It was a jolly, merry, cosy tea, as teas in the Den always were. Daddy wumbled a number of things in his beard to which no one need reply unless they felt like it. The usual sentences were not heard to-day: 'Monkey, what a mouthful! You must not shovel in your food like that!' or, 'Don't gurgle your tea down; swallow it quietly, like a little lady'; or, 'How often have you been told not to drink with your mouth full; this is not the servants' hall, remember!' There were no signs of contretemps of any kind, nothing was upset or broken, and the cakes went easily round, though not a crumb was left over.

But the entire time Mr. Rogers was subjected to the keenest scrutiny imaginable. Nothing he did escaped two pairs of eyes at least. Signals were flashed below as well as above the table. These signals were of the kind birds know perhaps—others might be aware of their existence if they listened very attentively, yet might not interpret them. No Comanche ever sent more deft communications unobserved to his brother across a camp fire.

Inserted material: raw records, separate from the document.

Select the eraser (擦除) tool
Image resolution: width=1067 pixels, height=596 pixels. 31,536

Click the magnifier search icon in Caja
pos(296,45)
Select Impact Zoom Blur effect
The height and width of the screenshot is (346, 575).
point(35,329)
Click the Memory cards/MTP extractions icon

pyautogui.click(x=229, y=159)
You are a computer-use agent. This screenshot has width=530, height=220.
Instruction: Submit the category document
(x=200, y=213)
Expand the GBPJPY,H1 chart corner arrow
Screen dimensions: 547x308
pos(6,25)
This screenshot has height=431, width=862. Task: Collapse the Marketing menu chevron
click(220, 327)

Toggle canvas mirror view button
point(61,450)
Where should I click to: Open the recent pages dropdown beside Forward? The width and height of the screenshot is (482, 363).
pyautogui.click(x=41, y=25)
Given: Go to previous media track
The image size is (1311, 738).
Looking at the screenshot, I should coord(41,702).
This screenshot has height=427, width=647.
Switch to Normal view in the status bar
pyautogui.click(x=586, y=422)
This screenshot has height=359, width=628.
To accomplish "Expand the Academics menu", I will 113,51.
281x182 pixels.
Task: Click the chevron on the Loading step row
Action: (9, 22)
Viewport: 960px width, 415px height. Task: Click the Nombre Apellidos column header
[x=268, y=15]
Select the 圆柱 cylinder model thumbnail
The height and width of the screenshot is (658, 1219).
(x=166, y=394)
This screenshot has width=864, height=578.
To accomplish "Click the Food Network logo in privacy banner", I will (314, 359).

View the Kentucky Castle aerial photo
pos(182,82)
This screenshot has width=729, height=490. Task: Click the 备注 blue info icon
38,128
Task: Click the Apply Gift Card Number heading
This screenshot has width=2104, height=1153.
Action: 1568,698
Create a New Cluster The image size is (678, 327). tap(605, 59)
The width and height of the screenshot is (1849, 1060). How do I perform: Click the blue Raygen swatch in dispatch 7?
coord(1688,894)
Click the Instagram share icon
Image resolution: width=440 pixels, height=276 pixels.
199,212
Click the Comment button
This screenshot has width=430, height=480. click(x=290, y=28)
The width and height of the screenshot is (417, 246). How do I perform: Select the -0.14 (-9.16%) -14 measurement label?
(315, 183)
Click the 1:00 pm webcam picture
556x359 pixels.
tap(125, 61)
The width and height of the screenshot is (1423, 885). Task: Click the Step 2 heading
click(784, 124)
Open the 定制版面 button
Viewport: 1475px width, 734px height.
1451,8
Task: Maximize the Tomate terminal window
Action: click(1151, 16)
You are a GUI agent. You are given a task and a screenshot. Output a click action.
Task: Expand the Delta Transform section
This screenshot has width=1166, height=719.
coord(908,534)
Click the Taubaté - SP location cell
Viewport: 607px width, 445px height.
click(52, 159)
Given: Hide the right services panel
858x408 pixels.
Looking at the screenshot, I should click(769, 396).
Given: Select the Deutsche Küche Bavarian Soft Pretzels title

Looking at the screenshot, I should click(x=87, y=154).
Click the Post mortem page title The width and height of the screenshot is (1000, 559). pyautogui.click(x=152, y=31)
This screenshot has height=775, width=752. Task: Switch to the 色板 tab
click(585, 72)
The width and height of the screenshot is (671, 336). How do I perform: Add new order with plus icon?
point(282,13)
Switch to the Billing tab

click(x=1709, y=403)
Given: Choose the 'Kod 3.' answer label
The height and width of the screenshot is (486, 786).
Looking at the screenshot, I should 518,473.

Yet nothing was done visibly; no crumb was flicked; and the table hid the pressure of the toe which, fortunately, no one intercepted. Monkey, at any rate, had eyes in both her feet, and Jimbo knew how to keep his counsel without betrayal. But inflections of the voice did most of the work—this, with flashes of brown and blue lights, conveyed the swift despatches.

'My underneath goes out to him,' Monkey telegraphed to her brother while she asked innocently for 'jam, please, Jimbo'; and he replied, 'Oh, he's all right, I think, but better not go too fast,' as he wiped the same article from his chin and caught her big brown eye upon him. 'He'll be our Leader,' she conveyed later by the way she stirred her cup of tea-hot-water-milk, 'when once we've got him "out" and taught him'; and Jimbo offered and accepted his own resignation of the coveted, long-held post by the way he let his eyelid twiddle in answer to her well-directed toe-nudge out of sight.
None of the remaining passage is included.